In this definition, legacy Unix time is essentially the same as Unix time if no new leap seconds were ever inserted anymore. It’s not all that different from what would happen to Unix time if leap seconds were abolished altogether and never replaced. This means that, engineering-wise, this will not lead to any unexpected jumps in timestamps, and most legacy systems would not need to be changed.

There are engineering considerations that will still need to be decided. For example, it’s quite likely that some legacy systems depend on online resources on leap seconds such as https://www.ietf.org/timezones/data/leap-seconds.list, which provides a list of leap seconds. It would be least harmful if popular resources regarding leap seconds such as these were essentially frozen. Legacy systems that depend on resources like these likely expect Unix time and the information from the external resources to match up, so freezing these resources can prevent breakage. This means that transitioning would ideally need to be a coordinated effort.

As it is right now, leap seconds are planned to be abolished from UTC in 2035. The future of UTC after that is still uncertain, however, so some other way of adjusting the time to the rotation of the Earth may still be introduced afterwards. It would be reasonable to do the transition in 2035 so that legacy Unix time and UTC Unix time are perfectly aligned until the first time that UTC is adjusted again. That way, UTC Unix time and legacy Unix time would probably be perfectly aligned for quite a long time. Of course transitioning earlier is also possible. The main reason UTC is getting rid of leap seconds is because of the impact on software systems, and it may not even be necessary to remove leap seconds at all if software engineers themselves would simply move away from timestamping techniques that use leap seconds.

To summarize, the problem with the current definition of Unix time is that it does not have the mathematical properties that engineers expect it to have, which leads to software often breaking whenever a leap second is inserted. I propose to solve this problem once and for all by switching to a definition of Unix time based on TAI instead of UTC, which would lead to arithmetic using Unix time being much less error-prone.

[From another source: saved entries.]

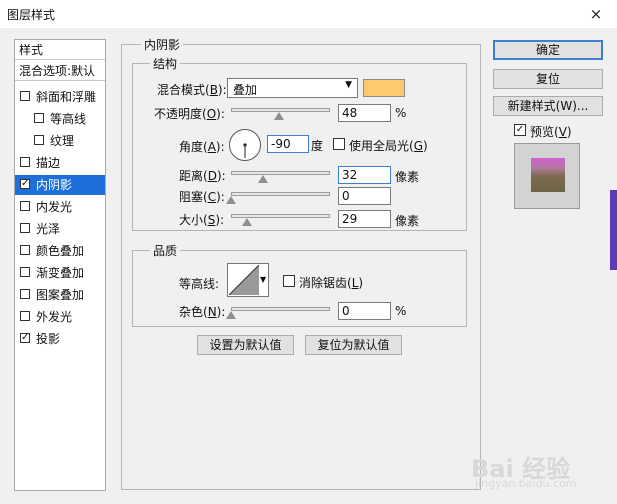  I want to click on style-preview-thumbnail, so click(547, 176).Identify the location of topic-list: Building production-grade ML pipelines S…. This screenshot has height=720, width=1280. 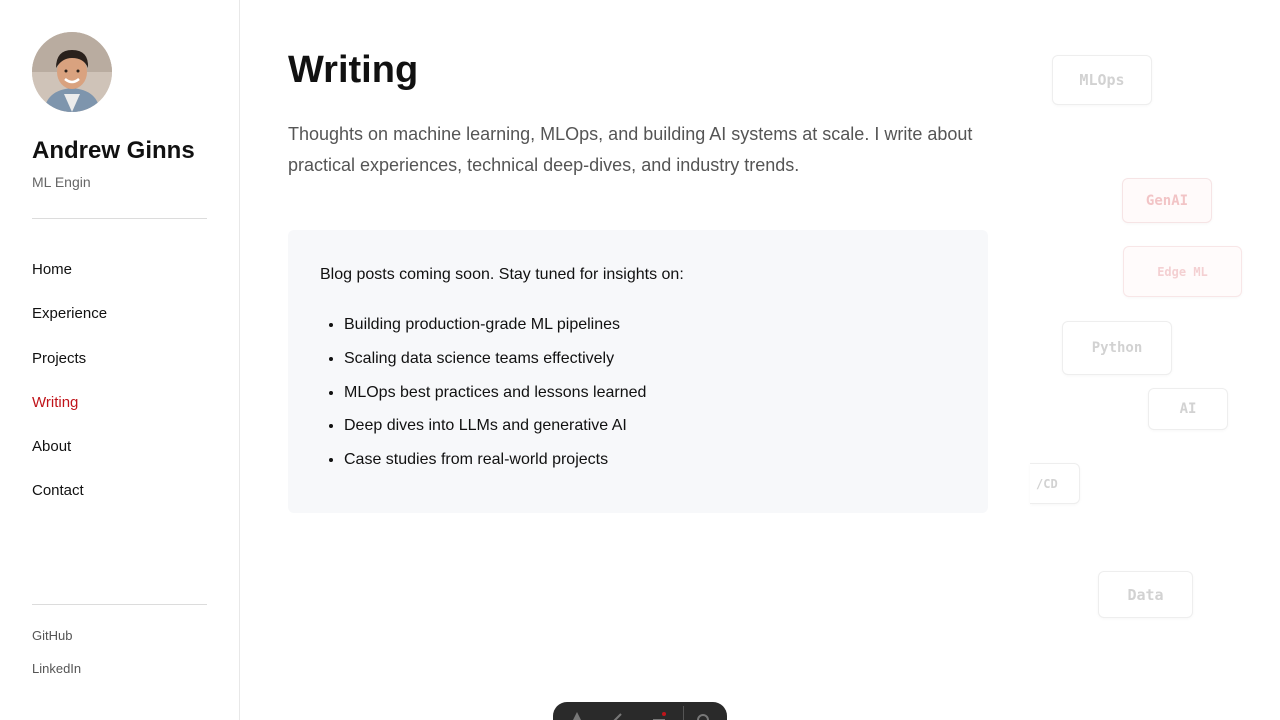
(495, 400).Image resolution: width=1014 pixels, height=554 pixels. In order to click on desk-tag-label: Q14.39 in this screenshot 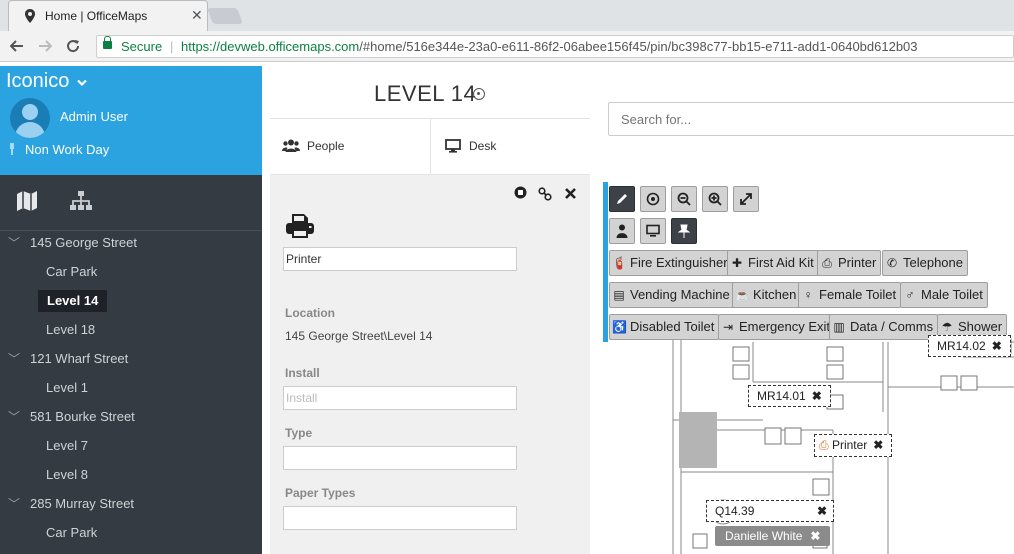, I will do `click(735, 511)`.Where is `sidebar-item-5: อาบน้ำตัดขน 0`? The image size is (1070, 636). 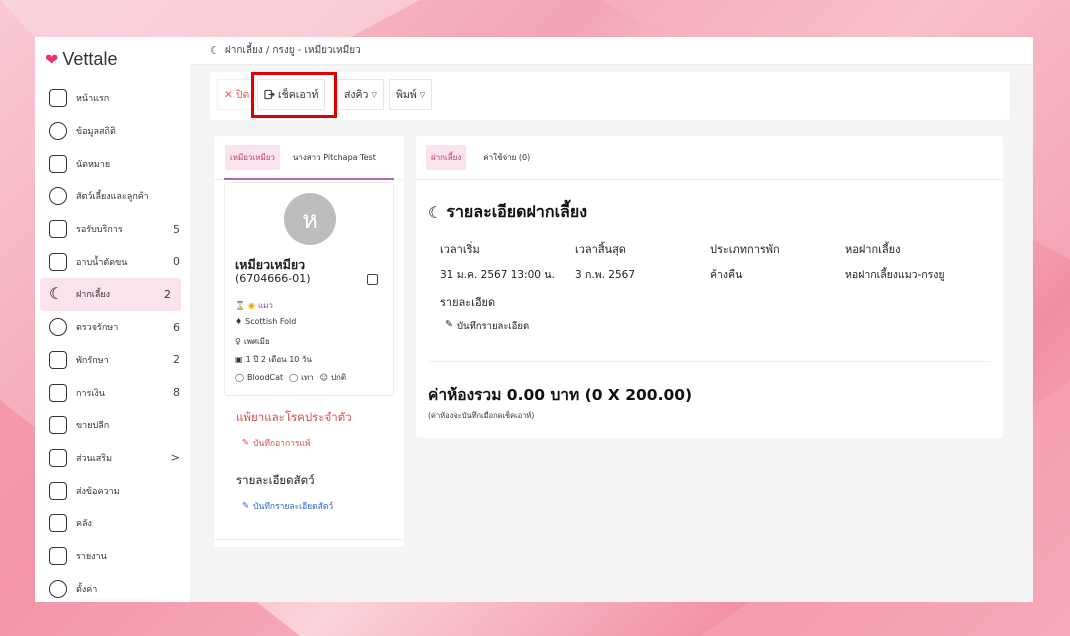 sidebar-item-5: อาบน้ำตัดขน 0 is located at coordinates (112, 262).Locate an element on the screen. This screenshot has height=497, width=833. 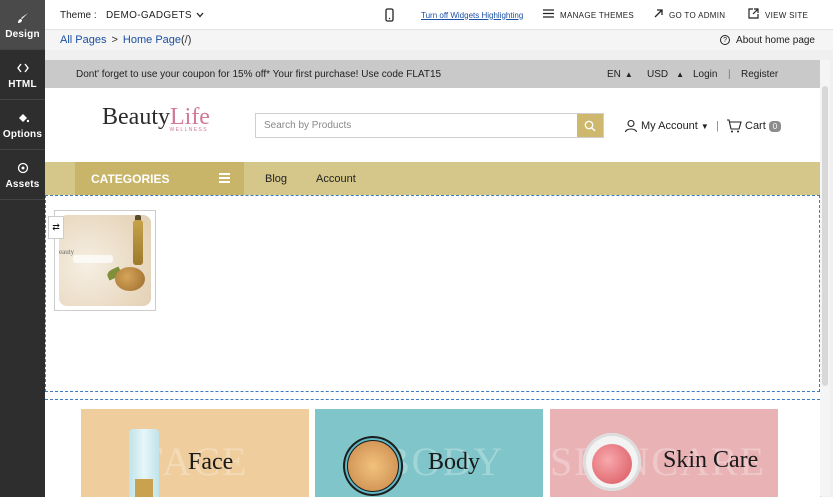
banner-image-text: eauty is located at coordinates (67, 252).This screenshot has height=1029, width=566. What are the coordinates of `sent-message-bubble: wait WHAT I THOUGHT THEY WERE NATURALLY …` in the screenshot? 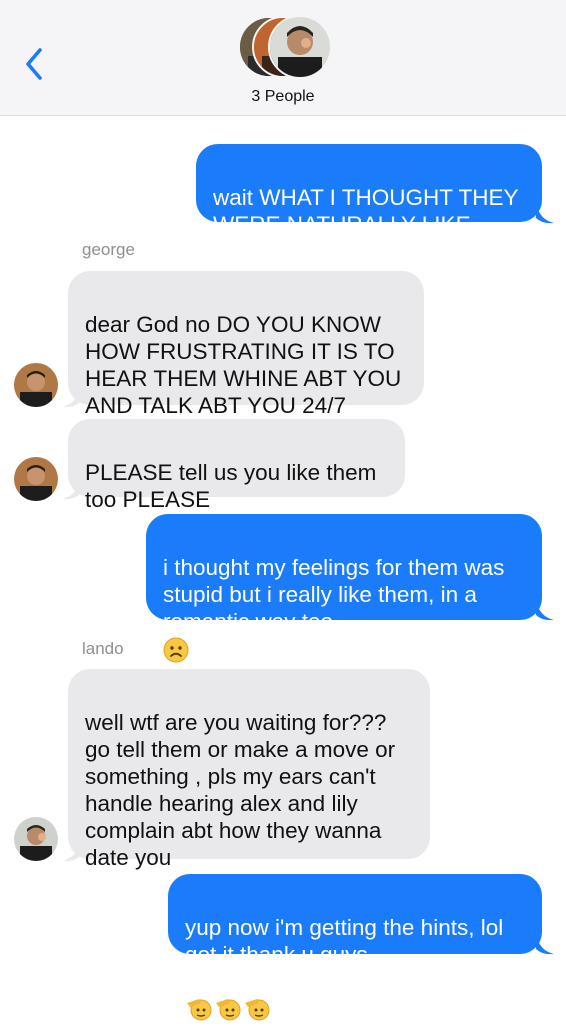 It's located at (369, 204).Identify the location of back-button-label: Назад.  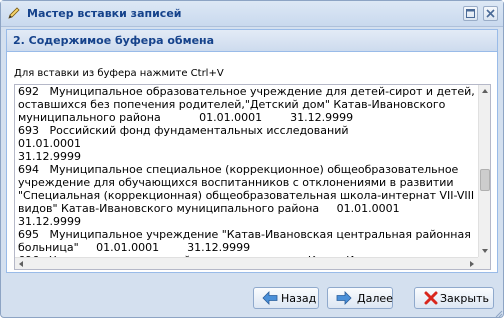
(299, 298).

That concludes my proposal. I’ll note that my proposal here is rather informal. I’m not being paid to write this, and as such I have not taken the time to make it entirely proper and formal. If you, however, happen to be someone that does a lot of standards and specifications related work and I have piqued your interest, please feel free to turn this into a formal proposal. I have no clue where or how to submit a formal proposal myself, and honestly I also somewhat prefer to not spend my free time reading IEEE papers.

Feel free to contact me at [redacted], and thank you for reading this all the way to the end.


1. For the exact definition of Unix time, the best resource is no doubt the official specification (where it is called “seconds since the epoch”). The specification defines Unix time using a C expression, which makes it difficult to derive all of the details regarding leap seconds from the definition. I recommend the Wikipedia article for a more clear explanation of leap seconds in Unix time.

Leap seconds are also mentioned in the official rationale, which essentially says that leap seconds are skipped (this is phrased as “leap seconds are ignored”) and justifies this decision by noting that most applications assume that each day is equally long. Notably, the possibility of not having leap seconds altogether (as in TAI Unix time) does not appear to be discussed.